TASKS
- 1) Retype everything in the LegalTech passage below, from "Legal industry is" down to "at law firms.".
- 2) Write what comes next in the LegalTech article below, picking up after its final sentence.

SOURCE PASSAGE

- - - - -

LegalTech: Information Extraction in legal documents

7 min readFeb 7, 2020

Keywords: LegalTech, Information Extraction, text mining, statistical methods, n-grams, named-entities recognition (NER), big data, legal documents

1. NLP and LegalTech

Legal industry is other vertical where NLP technologies have been flourishing during recent years. This vertical is also known as LegalTech. The areas of growth in LegalTech focus on:

· Providing tools or a marketplace to connect clients with lawyers

· Providing tools for consumers and businesses to complete legal matters by themselves

· Data and contract analytics for e-discovery of insightful relationships

· Automation of legal writing or aspects other substantive aspects of legal practice

Technological applications — in contract management, e-discovery, and other high-volume areas– are standardizing, automating, and ‘productizing’ what were once labor-intensive tasks performed by lawyers at law firms.

- - - - -

SUPPLIED INFORMATION
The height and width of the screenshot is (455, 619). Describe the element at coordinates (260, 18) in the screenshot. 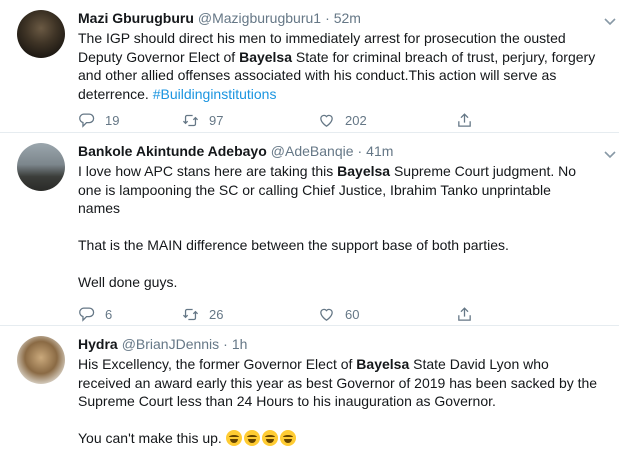

I see `user-handle: @Mazigburugburu1` at that location.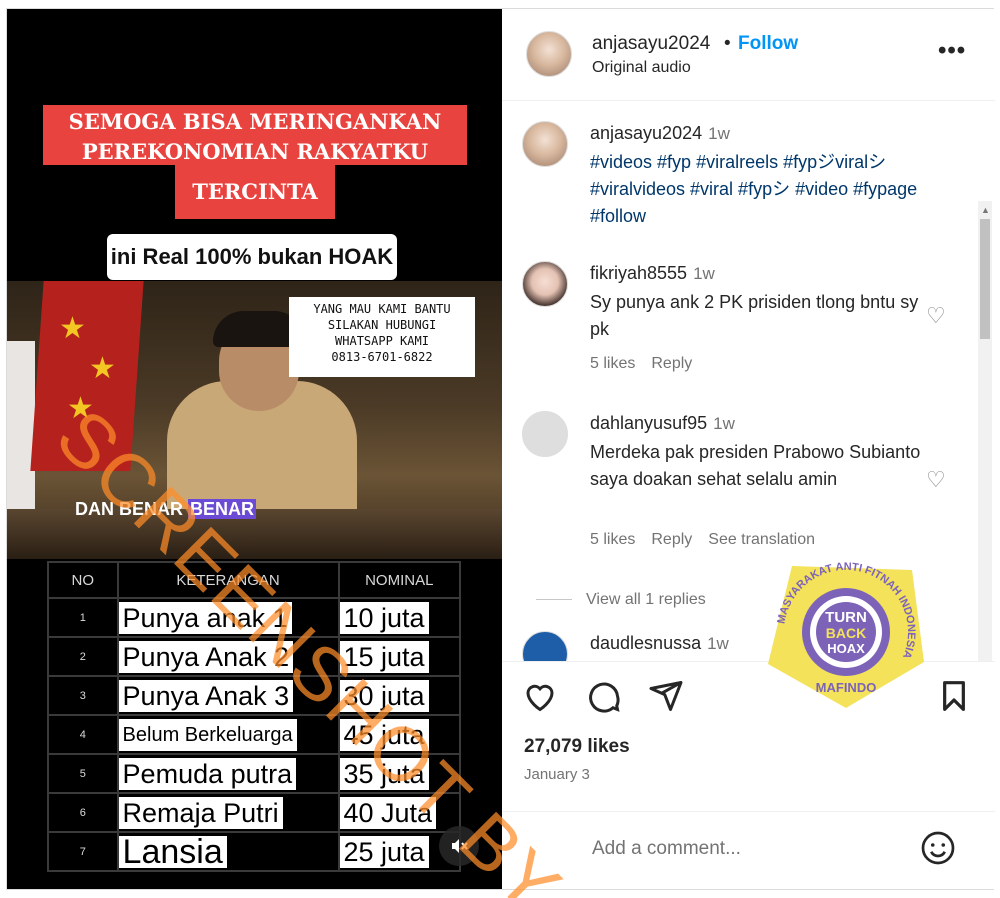  I want to click on nominal-text: 10 juta, so click(384, 618).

- - - - -

ANSWERS FOR THE TASKS
- 1)
Legal industry is other vertical where NLP technologies have been flourishing during recent years. This vertical is also known as LegalTech. The areas of growth in LegalTech focus on:

· Providing tools or a marketplace to connect clients with lawyers

· Providing tools for consumers and businesses to complete legal matters by themselves

· Data and contract analytics for e-discovery of insightful relationships

· Automation of legal writing or aspects other substantive aspects of legal practice

Technological applications — in contract management, e-discovery, and other high-volume areas– are standardizing, automating, and ‘productizing’ what were once labor-intensive tasks performed by lawyers at law firms.

- 2)
Law companies manage tens of thousands of cases, which contain related legal documents (usually some contracts or licenses, their amendments, invoices, blueprints, letters, etc.). Currently, looking up some specific information is almost impossible. Our goal is to automate the processing of these cases: to categorize each document and to extract the most critical data about contract subject, mentioned parties, terms or fees. Information extraction along with full text search would enable the owners to filter their documents and easily perform other reporting tasks and analyses.

For example, getting key data elements extracted from contracts is not an easy task. Done manually, you would need to open each and every contract and search through the full document for many different criteria. Time studies have shown that in order to extract any given attribute (namely, parties and parameters of clauses for each type of contract) it takes about 2 minutes per attribute. If you plan to extract, 30 meta data elements (for example: the Landlord, the Tenant, the rent, etc. for lease contracts), it would take a half hour for each contract. If you have 10,000 contracts, it will take 5,000 person-hours.

In this current post, we will focus on how to extract information from a huge data set of legal documents, specifically contracts, by appealing to NLP techniques in order to save lots of person hours.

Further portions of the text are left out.